2025 MPI proposal to increase MRLs including glyphosate

 

Consultation: Ministry of Primary Industries proposal to increase glyphosate residues on cereals and dried peas. Deadline: 5pm, 16 May 2025.

PDF version of PSGR’s May 13, 2025 submission to MPI.

The consultation proposes to amend maximum residue levels (MRLs) across a broad range of pesticides. The consultation has a short time frame which does not provide sufficient time for a reasonable evaluation of the safety of the proposed revised MRLs targeted for revision by MPI.

This submission by PSGR exclusively discusses the proposed increase in MRLs for glyphosate herbicide.

The Ministry for Primary Industries (MPI) have proposed that maximum residue levels (MRLs) for glyphosate in cereals and dried peas are raised following detections that have exceeded the existing MRL.

  • Wheat, oats, barley: from 0.1 to 10 mg/kg
  • Field peas (dried): from 0.1 to 6 mg/kg

The rationale is outlined in Discussion Paper No: 2025/01:

Proposals to Amend the New Zealand Food Notice: Maximum Residue Levels for Agricultural Compounds. New Zealand Food Safety Discussion Paper No: 2025/01. Ministry for Primary Industries.

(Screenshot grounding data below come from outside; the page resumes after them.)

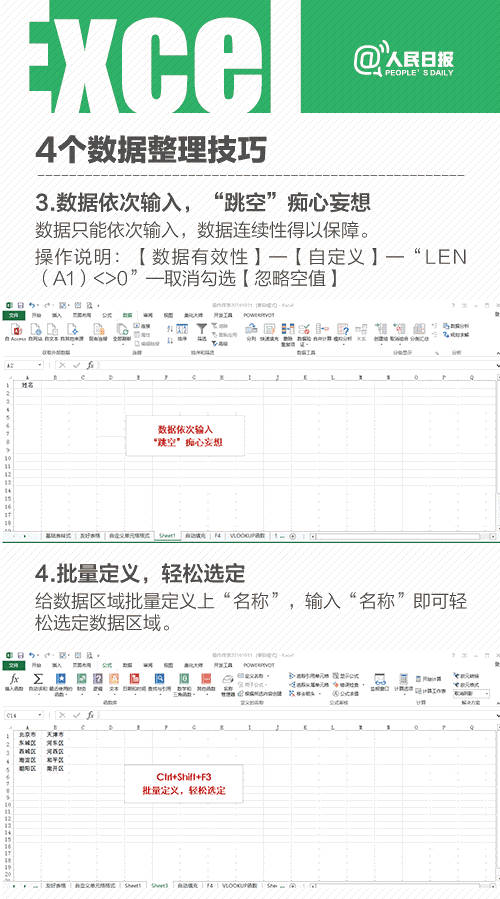Click the 日期和时间 functions icon
Image resolution: width=500 pixels, height=899 pixels.
tap(134, 681)
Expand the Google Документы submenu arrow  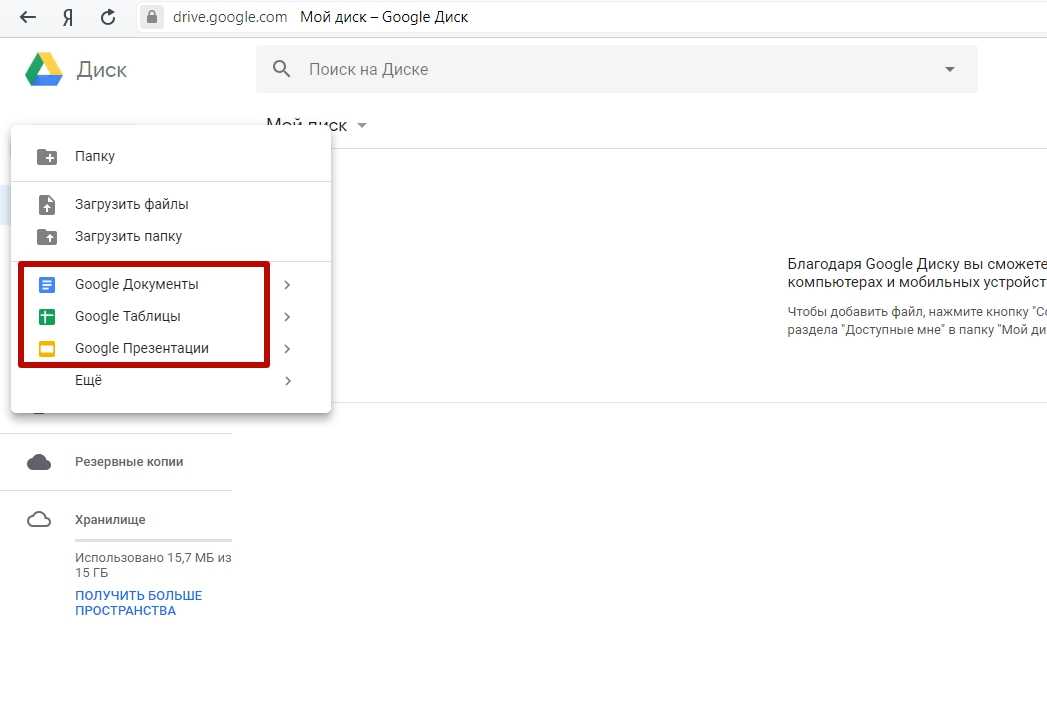(287, 285)
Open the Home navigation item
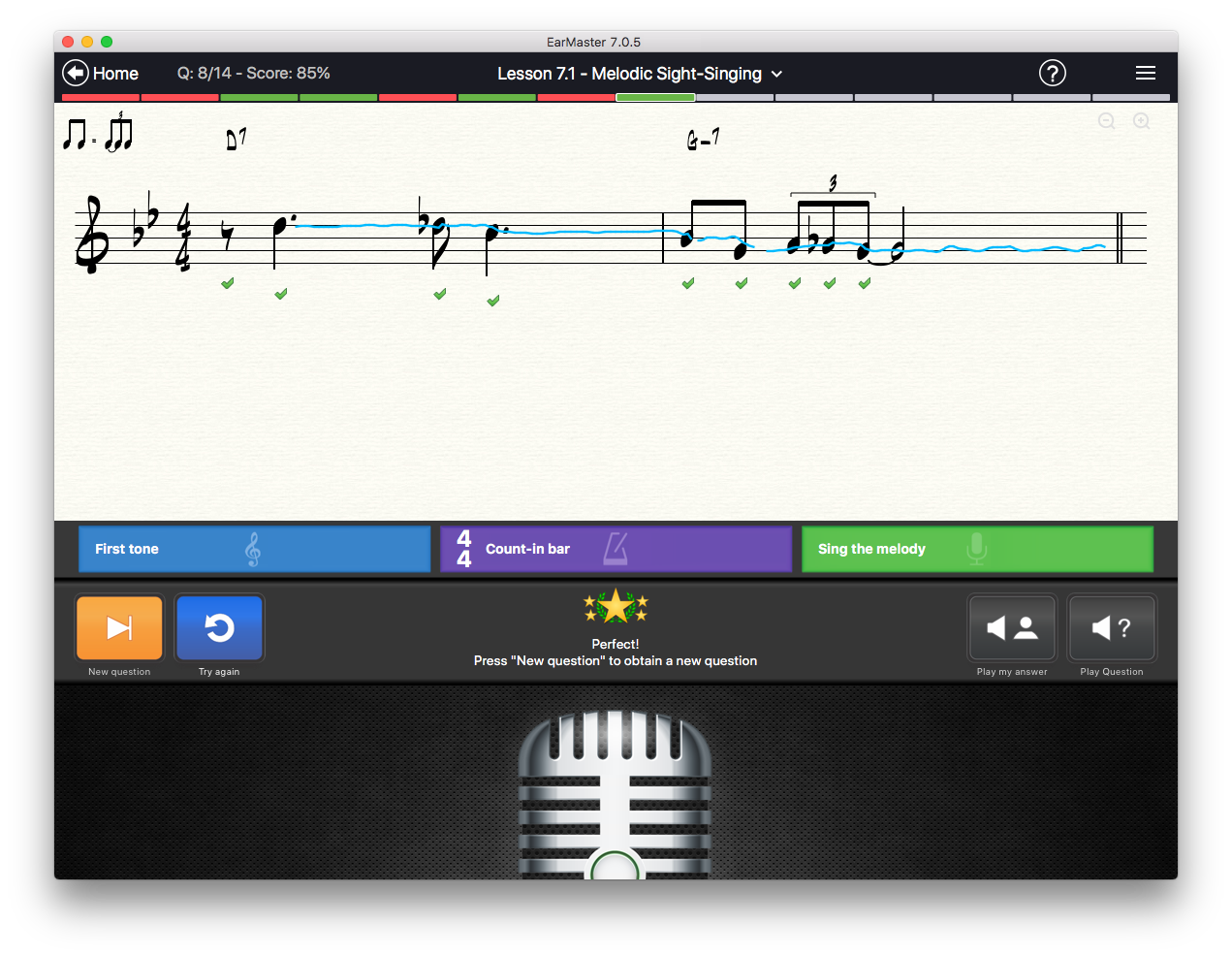This screenshot has height=957, width=1232. point(114,73)
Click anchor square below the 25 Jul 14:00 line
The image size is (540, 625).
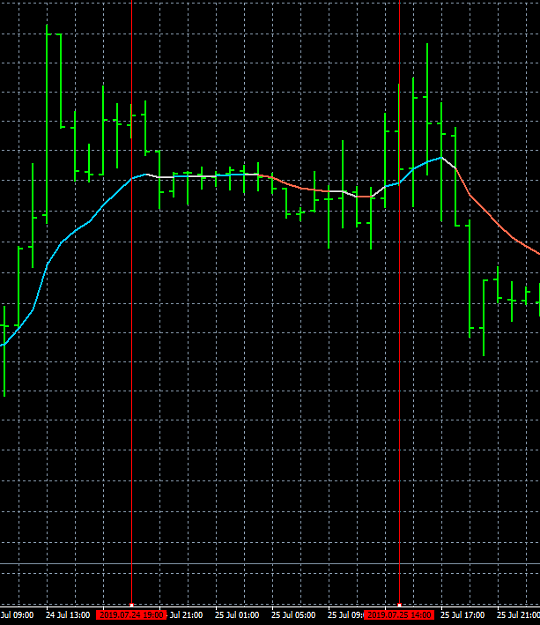tap(399, 605)
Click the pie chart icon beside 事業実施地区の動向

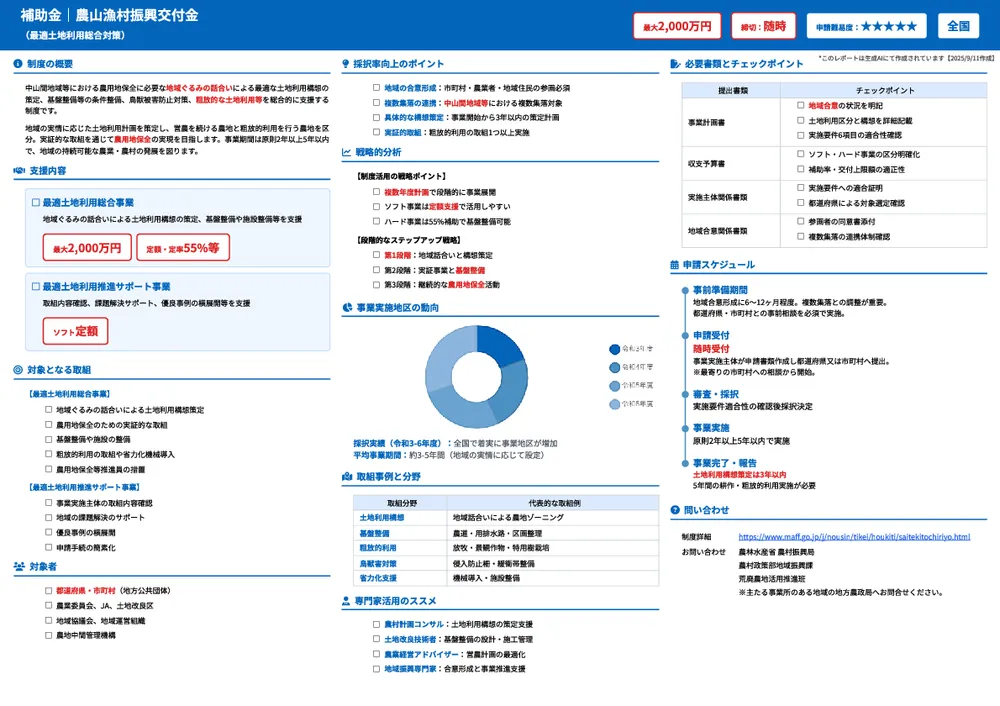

MPI have proposed this after the Food Residues Surveillance Programme (FRSP) detected levels in wheat between 0.2 mg/kg to 5.9 mg/kg. These levels exceeded the New Zealand default level.

The 2015/2016 Report on Pesticides in Fresh and Frozen Produce A survey under the Food Residues Surveillance Programme (FRSP) MPI Technical Paper No: 2017/3

We quote:

‘There were 20 (out of 60) non-compliant wheat samples with glyphosate levels exceeding the New Zealand default MRL of 0.1 mg/kg (as glyphosate has no set MRL the default MRL applies). None of the wheat samples posed any food safety risks. MPI followed up with the 20 wheat farmers. As a majority of the wheat farmers were following label instructions, there could be other external factors and farming practice changes that may have contributed to the detected levels above the default MRL. MPI is now proposing a review of the residues information for glyphosate.’

Since this time there is no evidence accessible on the MPI website that a review of residue information was undertaken.

The Discussion Paper No: 2025/01 contains information pertaining to this consultation.

PSGR notes that the scientific information, which seeks to justify that the 60 -100x increase in glyphosate residues is safe for farmers, applicators and the general public, is not based on best practice, as can be found in the scientific literature. It is deficient in detail, not acknowledging the “probable carcinogen” status of glyphosate and is therefore broadly unsuitable and outdated.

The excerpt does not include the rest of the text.